Une mobilisation citoyenne et intergénérationnelle
Ghislaine Soulet, présidente du Mouvement de la Paix Alès Cévennes, a souligné l’urgence de cette rencontre : « Nous vivons un moment critique, où les tensions internationales rendent le risque nucléaire plus réel que jamais. Il est essentiel que les jeunes comprennent les conséquences humanitaires, environnementales et intergénérationnelles de ces armes. » Les lycéens, préparés par leurs enseignants, ont présenté une lecture théâtrale d’extraits de « Moi, Ota, rivière d’Hiroshima », de Jean-Paul Allègre, en hommage aux victimes.
Les questions des élèves ont révélé une prise de conscience forte. Alia, lycéenne, a demandé : « Pensez-vous que la parole puisse empêcher les guerres ? » Matsuura a répondu avec humilité : « Seul, non. Mais si nos témoignages touchent suffisamment de gens, peut-être pourrons-nous changer les choses. »
À Saint-Martin-de-Valgalgues, le récit de 1945 à 2025, de la France au Japon
Engagée depuis des années dans le combat contre l'arme nucléaire et récente centième collectivité territoriale à soutenir le Traité sur l'interdiction des armes nucléaires (TIAN), la commune de Saint-Martin-de-Valgalgues a elle aussi reçu le collectif nippon dans son espace Fare Alais. Un moment privilégié, teinté de respect pour la délégation mais aussi d'émotions pour le retour d'expérience de Jennifer Willens, 2ᵉ adjointe et représentante du conseil municipal à la 11ᵉ Conférence générale de Mayor’s for Peace, en août dernier, au Japon : "Il y a 80 ans, l'humanité est entrée dans l'ère nucléaire, avec le pouvoir de se détruire elle-même.
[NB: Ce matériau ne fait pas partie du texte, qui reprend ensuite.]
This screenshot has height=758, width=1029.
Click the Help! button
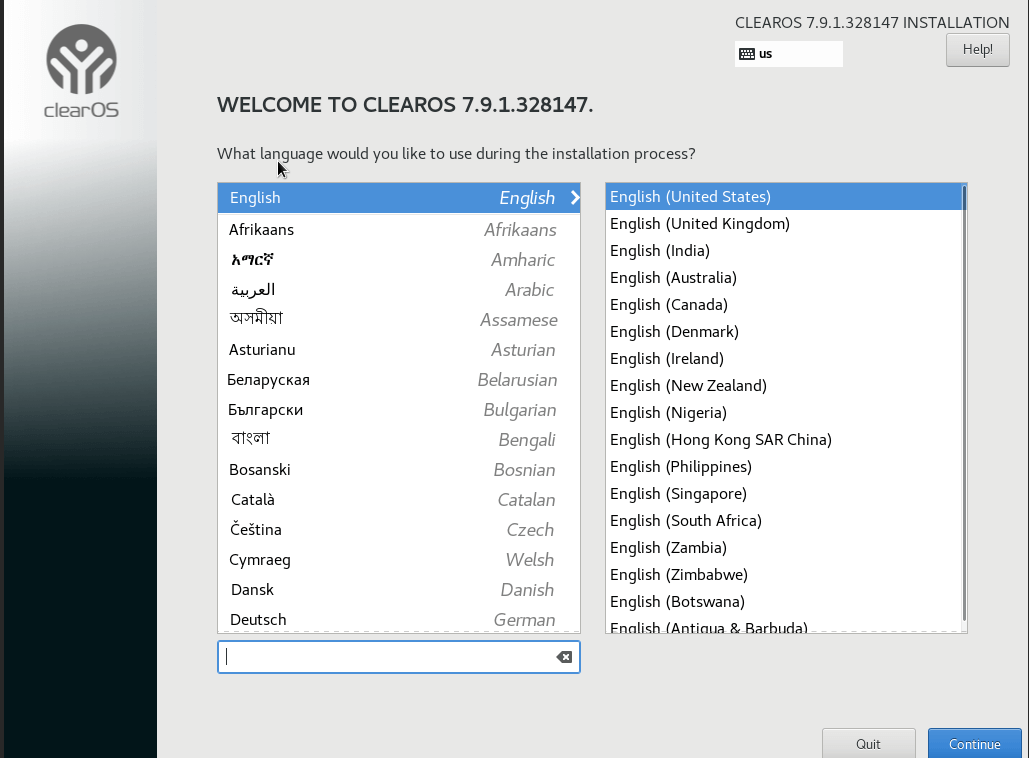(x=976, y=49)
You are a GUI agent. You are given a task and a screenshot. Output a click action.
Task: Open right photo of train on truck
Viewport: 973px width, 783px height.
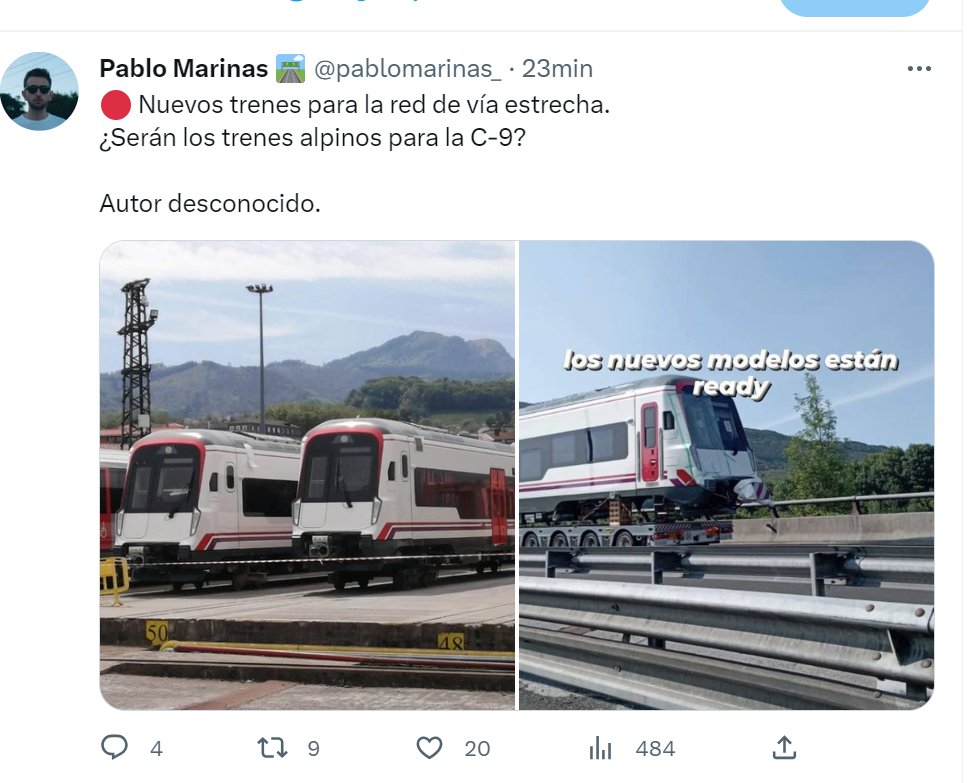[x=727, y=475]
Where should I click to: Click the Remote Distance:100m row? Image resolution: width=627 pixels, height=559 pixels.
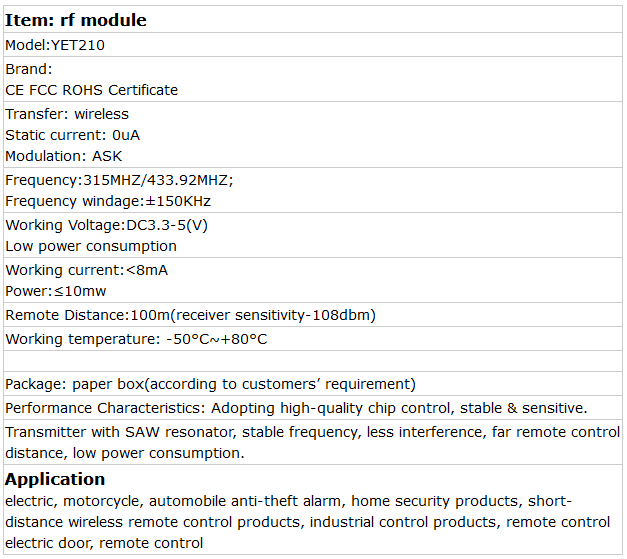(190, 315)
Mais, à la manière des lanternes en papier déposées à chaque anniversaire à Hiroshima, de cette ombre est née une lumière, un message de paix : les Hibakusha, un peuple meurtri mais debout."
Hideto Matsuura a là aussi raconté son histoire devant un public ému et acquis à sa cause, revenant sur "les engins de mort, de destruction massive et irréversible et l'horreur de la guerre", dont a été victime sa mère et dénoncés par le maire de Saint-Martin-de-Valgalgues Claude Cerpédès.
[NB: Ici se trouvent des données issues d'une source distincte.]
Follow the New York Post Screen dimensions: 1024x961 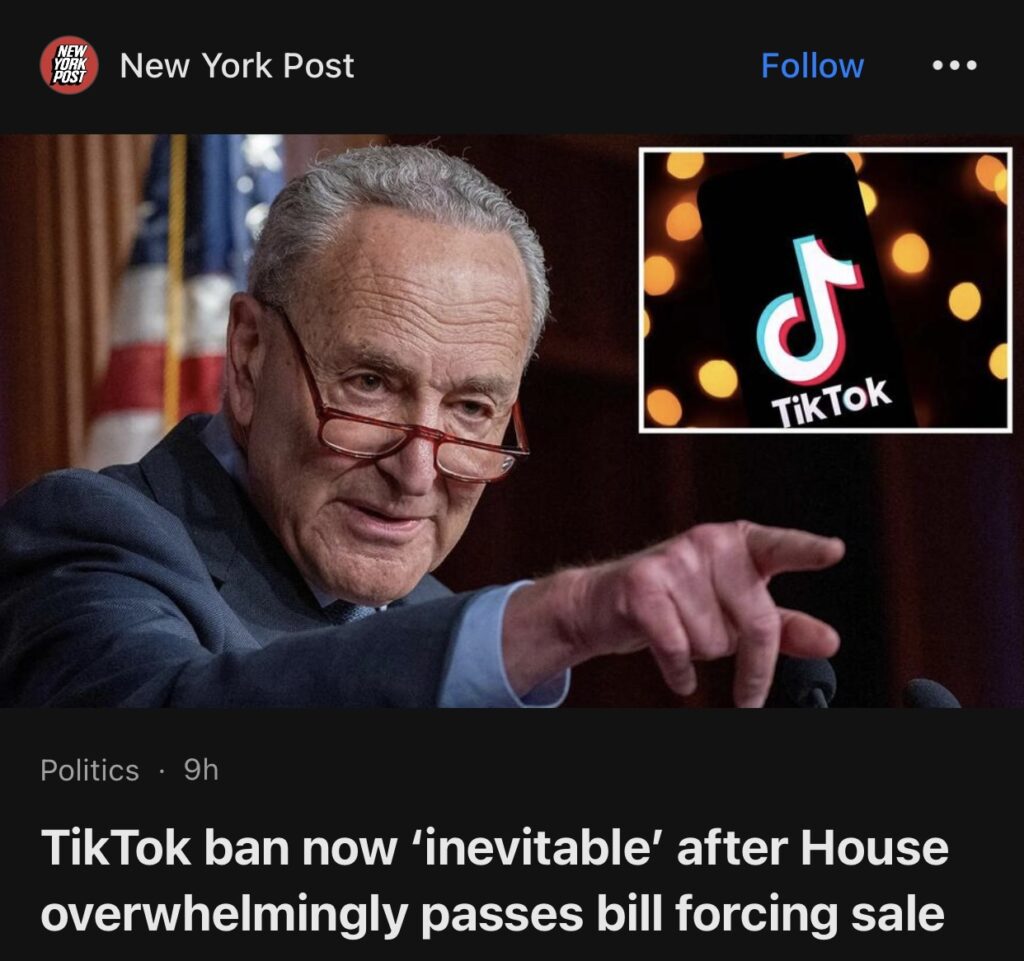[812, 65]
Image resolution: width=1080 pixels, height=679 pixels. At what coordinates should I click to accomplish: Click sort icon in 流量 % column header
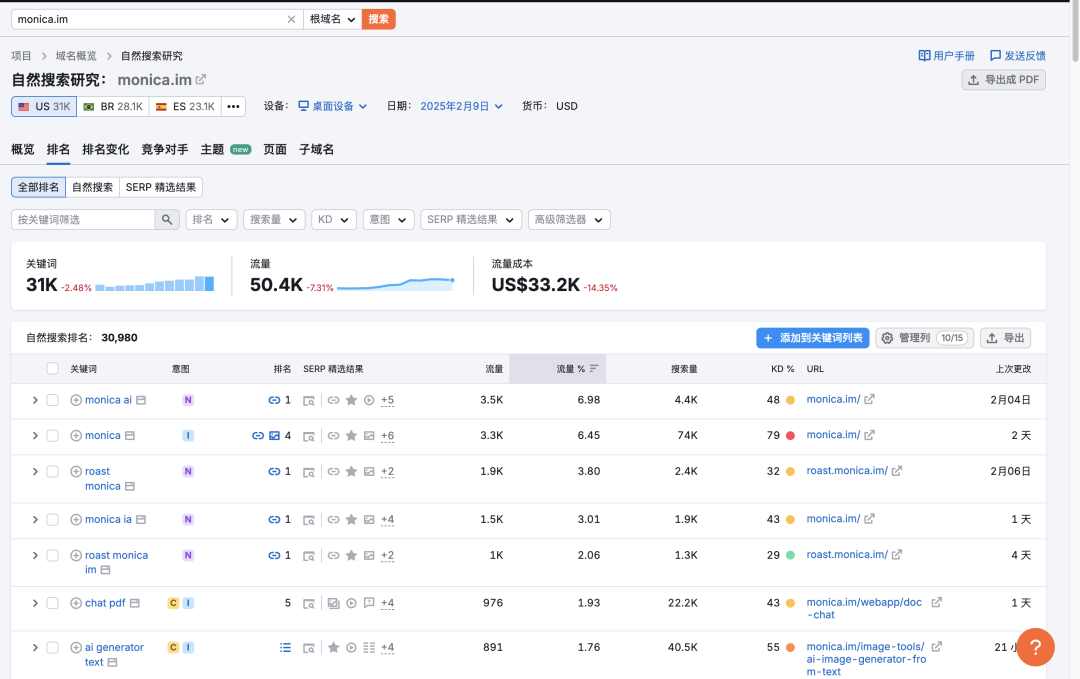[x=594, y=369]
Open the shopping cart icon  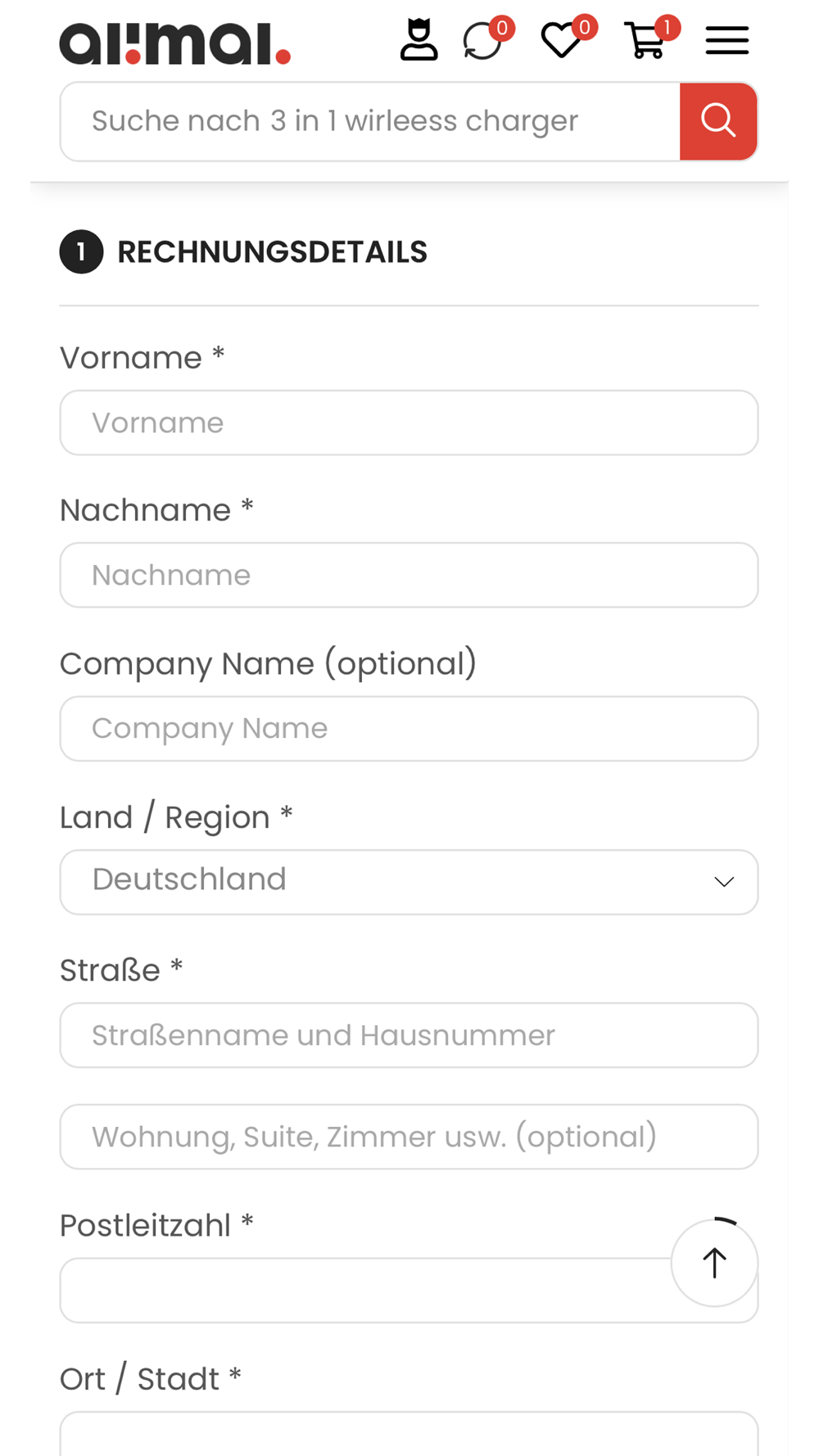point(645,41)
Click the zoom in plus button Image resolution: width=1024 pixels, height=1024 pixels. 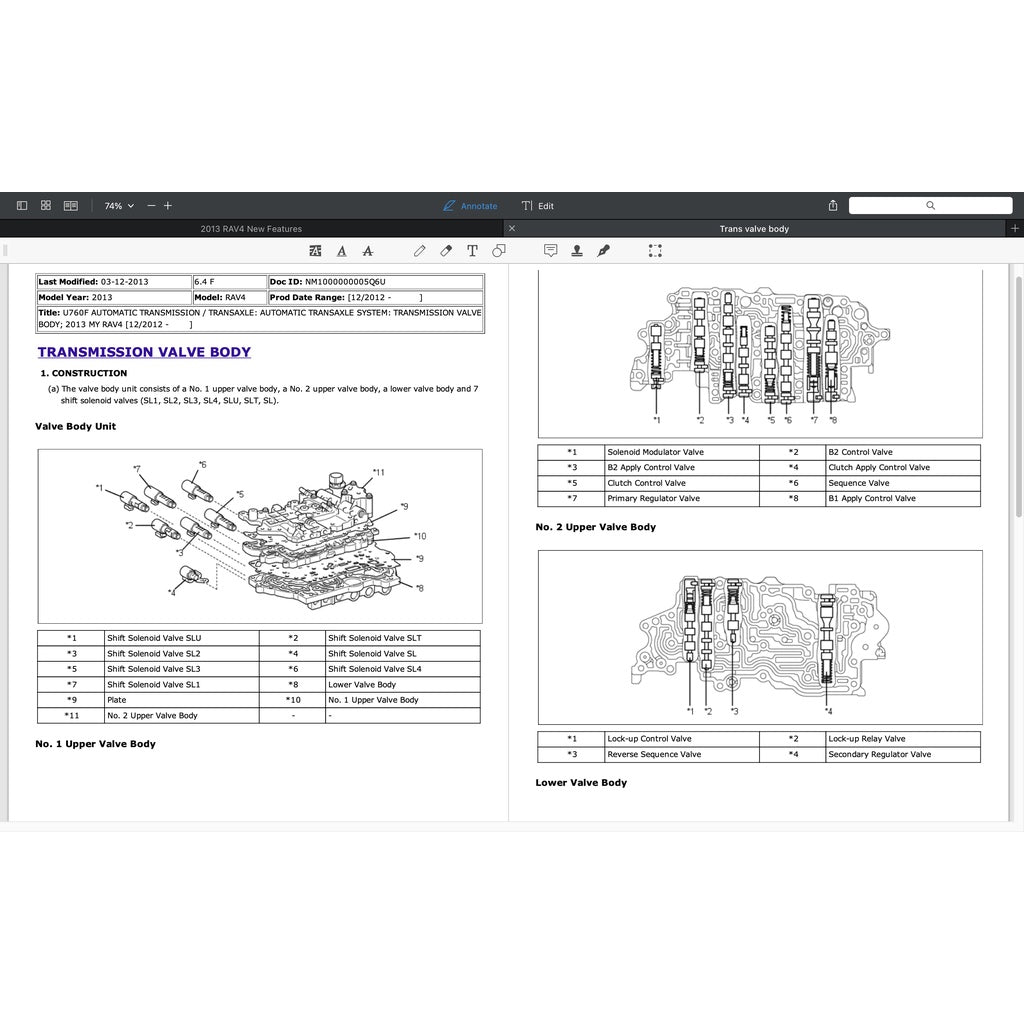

"La vengeance ne donne que la haine et la mort"
L'octogénaire n'a malgré tout aucune envie de vengeance contre les États-Unis, car "l'enchainement de vengeance ne donne que la haine et la mort, ce qu'on veut arrêter". Alors que nombre d'Hibakusha ont vite été victimes de "préjugés par peur de contamination", il regrette la position actuelle de son gouvernement : "Trois millions de Japonais ont signé une pétition pour le Tian, mais le gouvernement actuel soutient la puissance nucléaire américaine. Il ne nous met pas de pression, mais il n’apprécie pas notre association. Notre peuple a un peu oublié ce danger à force d'années de paix."
"Des plaies ouvertes dans l'histoire de l'humanité"
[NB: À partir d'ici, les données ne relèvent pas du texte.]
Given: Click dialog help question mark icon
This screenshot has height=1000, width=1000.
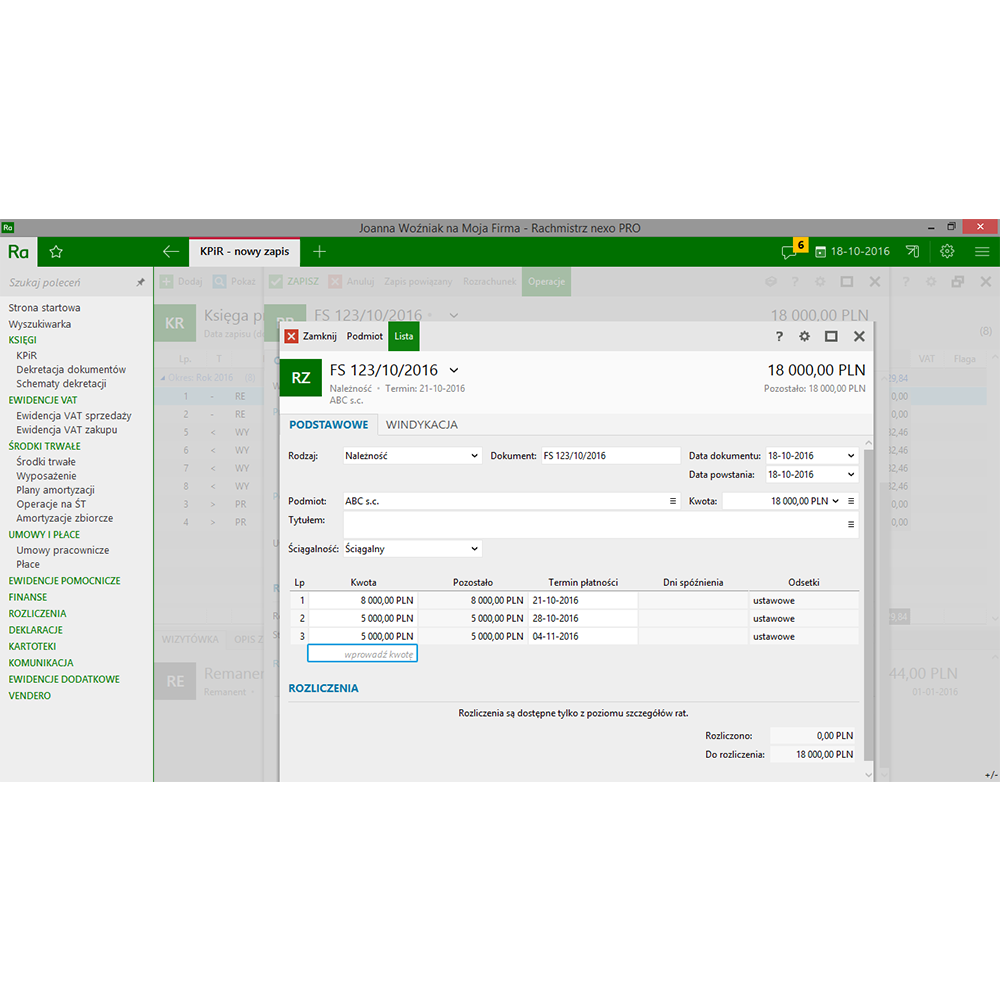Looking at the screenshot, I should 779,337.
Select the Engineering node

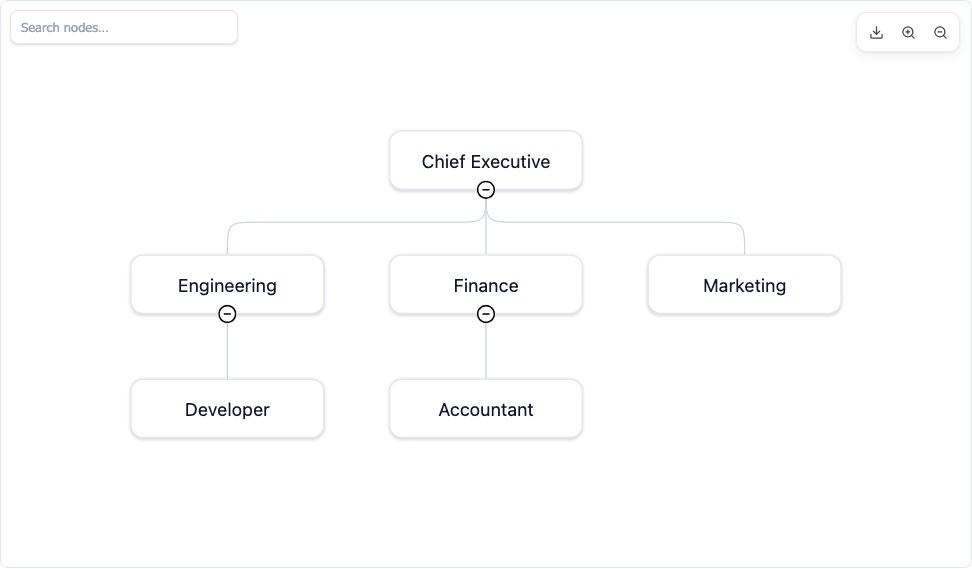point(228,284)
Une position pacifique que soutient Jennifer Willens, toujours émue par son voyage au pays du Soleil levant, marqué, entre autres, par une visite du musée de la paix d'Hiroshima, le regard d'une jeune fille de 12 ans morte d'une leucémie engendrée par les radiations et la cérémonie des lanternes de la paix du 6 août : "La paix n'est jamais acquise, elle se construit jour après jour par le dialogue et la solidarité, une construction fragile et patiente. Ce n'est pas seulement un idéal, c'est un devoir partagé par tous. Nous devons bâtir un monde, non pas sur la menace et la force, mais sur la coopération et la confiance. Nous le devons à ceux qui portent en leur chair et leur mémoire les cicatrices de cet embrasement, ces plaies ouvertes dans l'histoire de l'humanité, à ces enfants qui grandissent dans la peur, au Soudan, en Birmanie, Palestine et Ukraine."